The right frontal mid orbital region (Frontal_Mid_Orb_R in the AAL atlas) corresponds to the orbital portion of the middle frontal gyrus in the right frontal lobe, forming part of the orbitofrontal cortex situated above the orbits. This region is implicated in reward processing, value-based decision-making, emotional regulation, and the integration of sensory and visceral information to guide behavior. It maintains extensive connections with limbic structures (including the amygdala), the ventral striatum, and other prefrontal areas, supporting roles in evaluating outcomes, adapting behavior to changing contingencies, and modulating social and affective responses. There is no direct Wikipedia article for this exact AAL label; a related structure is the Orbitofrontal cortex.
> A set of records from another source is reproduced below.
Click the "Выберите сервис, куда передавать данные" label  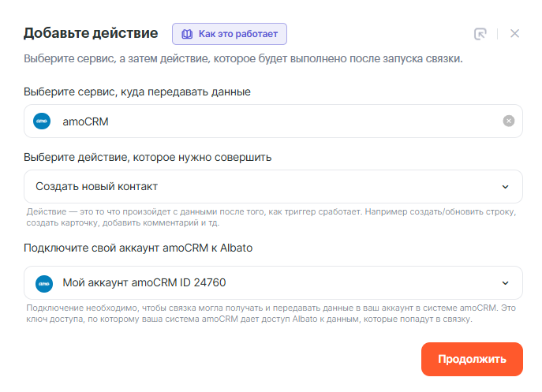[x=137, y=91]
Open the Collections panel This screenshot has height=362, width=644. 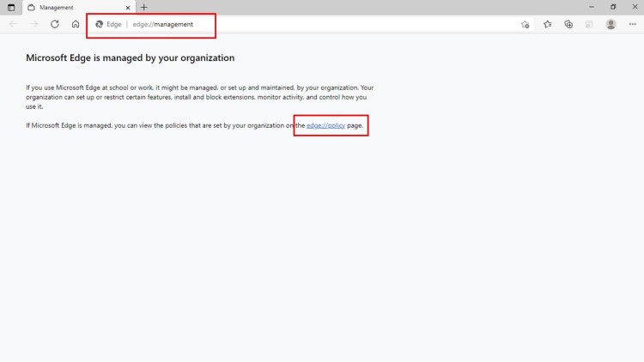[568, 24]
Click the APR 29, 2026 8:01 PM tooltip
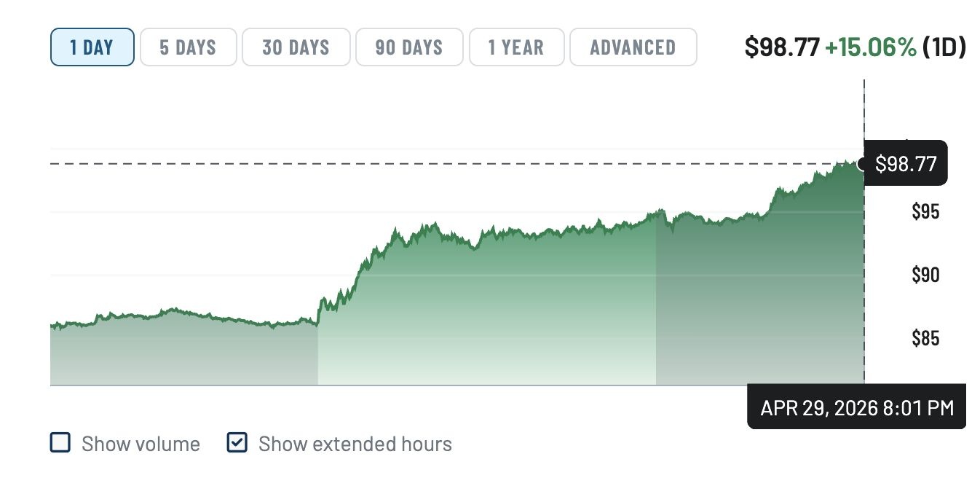This screenshot has width=980, height=478. [x=857, y=407]
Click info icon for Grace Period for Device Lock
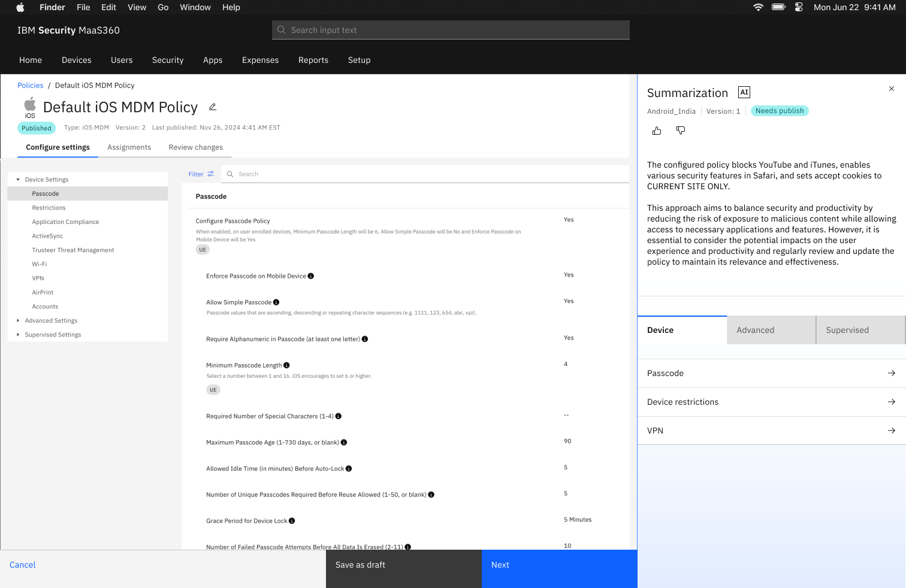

Genetic associations involving the right middle orbital frontal gyrus (often termed right frontal mid orbital in the AAL atlas) largely emerge from imaging-genetics and GWAS of brain structure, function, and connectivity rather than from region-specific single-gene studies; polygenic influences on cortical thickness, surface area, and volume in orbital frontal regions implicate loci near genes involved in neurodevelopment, synaptic signaling, and cell adhesion (for example, variants near MIR137, FOXO3, and cell-adhesion or axon-guidance genes reported in large cortical GWAS), while functional MRI–based GWAS link right orbitofrontal activation during reward and decision-making tasks to dopaminergic and serotonergic gene variants, including DRD2/ANKK1 and SLC6A4. The right orbital frontal cortex has been implicated in psychiatric and neurodevelopmental disorders such as major depressive disorder, bipolar disorder, obsessive–compulsive disorder, attention-deficit/hyperactivity disorder, schizophrenia, and autism spectrum disorder through convergent genetic and imaging evidence, including polygenic risk score studies showing that higher genetic liability for these disorders associates with altered right orbitofrontal thickness or activity. Additional associations include links between orbitofrontal structure/function and genetic risk for substance-use phenotypes (e.g., alcohol and nicotine dependence), impulsivity, neuroticism, and other personality traits, as well as cognitive and social-behavioral dimensions such as risk-taking and reward sensitivity; however, these findings generally implicate broader orbital frontal and ventromedial prefrontal territories, and precise, AAL-defined right frontal mid orbital–specific genetic associations remain comparatively coarse and highly polygenic.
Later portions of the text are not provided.